ASUS Prime X370-Pro motherboard
We recently got another Ryzen-based machine with this motherboard and it seems fine (as a CPU/GPU compute server). The motherboard has a decent assortment of SATA ports, USB, and so on, and really there's not much to say about it. I also looked at the slightly less expensive X370-A, but the X370-Pro has more than enough improvements to strongly prefer it (including two more SATA ports and onboard Intel-based networking instead of Realtek-based).

It does come with built in colourful LED lighting, which looks a bit odd in the machine in our server room. I'll live with it.

(This motherboard is mostly an improvement on the Intel version since it has more SATA ports, although I believe it has one less M.2 NVME port. But with two x16 PCIE slots, you can fix that with an add-on card.)

2x16 GB DDR4-2400 Kingston ECC ValueRAM
Two DIMMs is what you want on Ryzens today. We're using ECC RAM basically because we can; it's available and is only a bit more expensive than non-ECC RAM, runs fast enough, and is supported to at least some degree by the motherboard. We don't know if it will correct any errors, but probably it will.

(You can't get single-rank 16GB DIMMs, so that this ECC RAM is double-rank is not a drawback.)

The RAM speed issues with Ryzen is one of the irritations of building this machine around an AMD CPU instead of an Intel one. It may never be upgraded to 64 GB RAM over its lifetime (which will probably be at least five years).

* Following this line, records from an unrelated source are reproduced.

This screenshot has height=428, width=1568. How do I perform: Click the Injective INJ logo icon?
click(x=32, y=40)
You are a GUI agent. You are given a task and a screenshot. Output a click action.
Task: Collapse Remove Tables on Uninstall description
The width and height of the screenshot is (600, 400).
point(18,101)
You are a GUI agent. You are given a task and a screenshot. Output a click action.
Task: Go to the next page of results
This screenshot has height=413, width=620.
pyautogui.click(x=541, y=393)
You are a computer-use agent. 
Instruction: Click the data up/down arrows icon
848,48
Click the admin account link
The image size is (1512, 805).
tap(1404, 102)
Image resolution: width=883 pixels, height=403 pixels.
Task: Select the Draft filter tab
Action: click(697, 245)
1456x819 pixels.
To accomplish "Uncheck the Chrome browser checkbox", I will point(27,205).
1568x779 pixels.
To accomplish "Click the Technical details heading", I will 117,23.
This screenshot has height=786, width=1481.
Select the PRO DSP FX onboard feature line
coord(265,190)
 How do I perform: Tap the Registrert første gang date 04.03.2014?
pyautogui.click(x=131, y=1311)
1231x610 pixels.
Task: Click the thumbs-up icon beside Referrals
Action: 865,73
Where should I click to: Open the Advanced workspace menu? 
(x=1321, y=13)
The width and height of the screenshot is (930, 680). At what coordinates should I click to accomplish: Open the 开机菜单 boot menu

Noctua NH-U12-SE-AM4 CPU cooler
We need some cooler for the Ryzen 1800X (since it doesn't come with one). These are well reviewed as both effective and quiet, and the first Ryzen machine we got has a Noctua cooler as well (although a different one).

Gigabyte Radeon RX 550 2GB video card
That I need a graphics card is one of the irritations of Ryzens. Needing a discrete graphics card means an AMD/ATI card right now, and I wanted one with a reasonably modern graphics architecture (and I needed one with at least two digital video outputs, since I have dual monitors). I sort of threw darts here, but reviewers seem to say that this card should be quiet under normal use.

As a Linux user I don't normally stress my graphics, but I expect to have to run Wayland by the end of the lifetime of this machine and I suspect that it will want something better than a vintage 2011 chipset. A modern Intel integrated GPU would likely have been fine, but Ryzens don't have integrated graphics so I have to go with a separate card.

(The Prime X370-Pro has onboard HDMI and DisplayPort connectors, but a footnote in the specifications notes that they only do anything if you have an Athlon CPU with integrated graphics. This disappointed me when I read it carefully, because at first I thought I was going to get to skip a separate video card.)

EVGA SuperNOVA G3 550W PSU
Commentary on my planned home machine pushed me to a better PSU than I initially put in that machine's parts list. Going to 550W buys me some margin for increased power needs for things like a more powerful GPU, if I ever need it.

(There are vaguely plausible reasons I might want to temporarily put in a GPU capable of running things like CUDA or Tensorflow. Some day we may need to know more about them than we currently do, since our researchers are increasingly interested in GPU computing.)

Fractal Design Define R5 case
All of the reasons I originally had for my home machine apply just as much for my work machine. I'm actively looking forward to having enough drive bays (and SATA ports) to temporarily throw hard drives into my case for testing purposes.

LG GH24NSC0 DVD/CD Writer
This is an indulgence, but it's an inexpensive one, I do actually burn DVDs at work every so often, and the motherboard has 8 SATA ports so I can actually connect this up all the time.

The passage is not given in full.